──────── Provided entries ────────

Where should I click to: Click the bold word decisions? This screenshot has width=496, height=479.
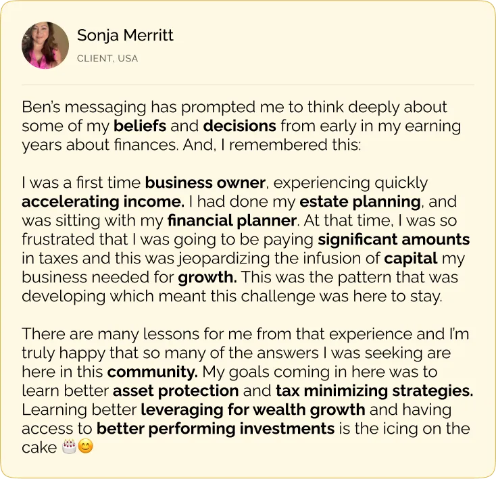coord(240,126)

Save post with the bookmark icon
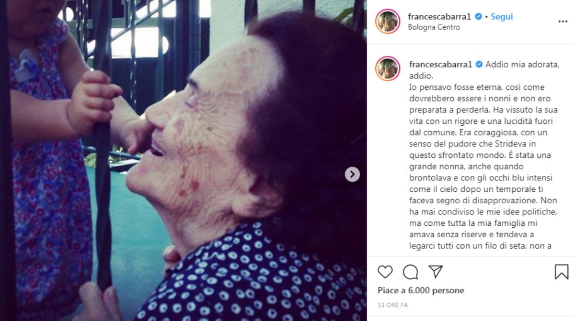562,272
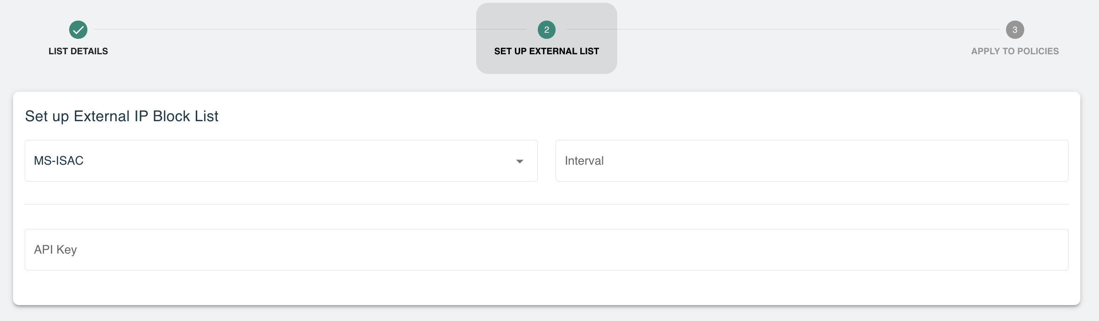Click the grey step 3 circle
The height and width of the screenshot is (321, 1099).
pos(1014,29)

────────

◆ **Exercise requirements**
Update all of the records above by replacing "bookmark icon" with "bookmark button" and leaving everything else unchanged, and omit the pictures from your answer.

◆ **Complete response**
Where should I click to: Click the bold word decisions? This screenshot has width=496, height=479.
coord(240,126)

Save post with the bookmark button
562,272
Click the grey step 3 circle
The height and width of the screenshot is (321, 1099).
pos(1014,29)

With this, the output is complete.